Court said accused raised “novel constitutional arguments”
The British Columbia Court of Appeal has allowed judicial review of the extradition of an Indigenous man to face money laundering charges in the U.S., in a case the court said raised “novel constitutional arguments,” concerning the Charter rights of the extradited man, his children and their Indigenous heritage.
Glenn Sheck applied for judicial review of the federal Minister of Justice’s decision to surrender him to the U.S. to face charges of money laundering. Sheck is accused of directing 26 money laundering transactions between 2007 and 2012, which involved the proceeds of drug trafficking and amounted to over $7 million. Sheck is a father of four and is a member of the Bonaparte Indian Band.
In Sheck v. Canada (Minister of Justice), Justice Susan Griffin – writing for the majority – said Sheck argued the court needed to consider how his extradition would impact his children’s Charter rights, that as an Indigenous person his extradition engaged equality rights under s. 15 of the Charter and that an Indigenous person has “enhanced s. 6(1) Charter rights.”
The court was split two-to-one, with Justices Griffin and Bruce Butler ruling in Sheck’s favour and Justice Mary Saunders dissenting. The majority found that the minister had failed to consider the impact of separating Sheck from his children, “in light of their shared Indigenous heritage and the legacy of residential schools, and in light of the much longer separation that would occur if he was convicted and sentenced in the U.S. versus in Canada,” the decision states.
A memorandum from the Public Prosecution Service of Canada, delivered to the Department of Justice stated that Sheck would likely face 27 years in prison if convicted in the U.S., while his alleged crimes carry a maximum sentence of 10 years in Canada. The memorandum also advised, however, that the U.S. was the appropriate venue for his prosecution.

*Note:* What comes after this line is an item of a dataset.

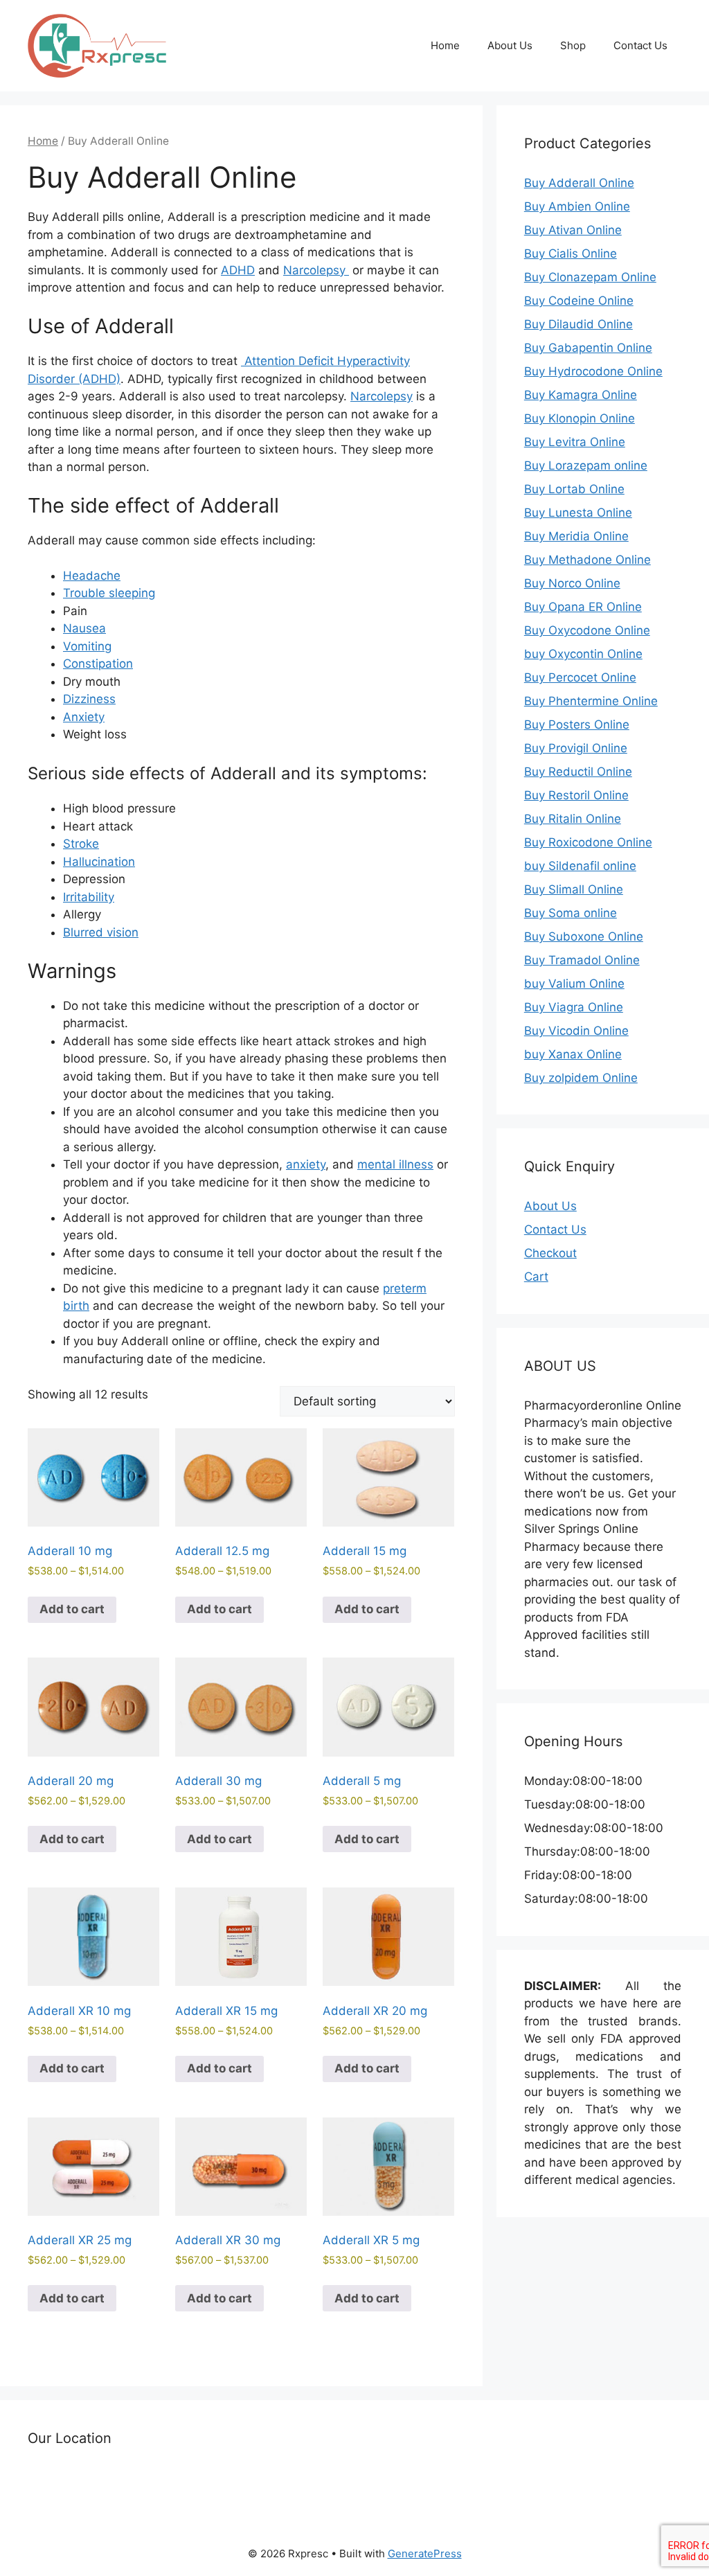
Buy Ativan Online (573, 230)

“The American legal system is a definitely a problematic system. The more we engage with it, the more we realize that they've got some serious problems,” says Ron Poulton, an immigration lawyer at Poulton Law in Toronto. “Having said that though, I'm still surprised.”
Poulton says the court rightly considered Sheck’s Indigenous heritage but that it is a “pretty far reach” to connect the systemic discrimination and historical harms experienced by Indigenous people to this case.
A high-school graduate who studied wood-products technology at a college, Sheck operated a wastewater treatment company and worked with his father as an electrical apprentice.
“It's a different case if it was a person who was on the streets and a drug addict and had been to the residential schools… But this guy is not that. He's a businessman who made a decision to expand his business to launder money. It has a different character to it. So, I'm not so sure that the Supreme Court's going to uphold [the decision],” Poulton says.
Sheck was committed for extradition by an extradition judge in November 2017 and his surrender was ordered by Minister of Justice Jody Wilson-Raybould in May 2018, says Kelly Crowe, a spokesperson for the Department of Justice.
“The Attorney General of Canada is carefully considering the decision of the majority and has no further response at this time,” Crowe told Canadian Lawyer.
In extradition proceedings, the justice minister must find that the case represents a reasonable limit to the accused person’s rights under s. 6(1) of the Charter, that “every citizen of Canada has the right to enter, remain in and leave Canada.” The minister must then look at the Cotroni factors, named for the 1989 Supreme Court of Canada case United States of America v. Cotroni. The factors look at which jurisdiction has a greater link to the crime or a greater ability to prosecute, the nationality of the accused and the severity of the sentence they will receive in either jurisdiction.
When it comes to the rights of the person being threatened with extradition, the minister is required to consider two tests, whether extraditing would “shock the conscience” of Canadians or be “unjust or oppressive,” states the decision.
Also relevant to extradition cases of Indigenous Canadians are the Gladue factors, requiring the court to analyze how the offender’s Indigenous heritage and the systemic disadvantages and historical trauma have played into them finding their way before the court.
Poulton says the “shock the conscience” test comes from the 1991 Supreme Court of Canada case Kindler v. Canada (Minister of Justice), which found that an extradition must be refused if the conditions the accused would find themselves in would shock the conscience of Canadians, for example, if they will face the death penalty or torture. The shock-the-conscience bar was set at the death penalty and torture because the Court in Kindler, and in subsequent cases dealing with the same issue, considered the United Nations, standards in other countries and generally accepted, basic human rights protections, says Poulton.
“It's always been a really hard bar to reach. In this case, the bar has really been lowered – really lowered to include ‘their penalties are harsher than ours.’ They are, but does that shock the conscience when it doesn't reach the death penalty or torture? And … failing to consider the interests of the children and the Indigenous context? So, it's a strange decision,” he says.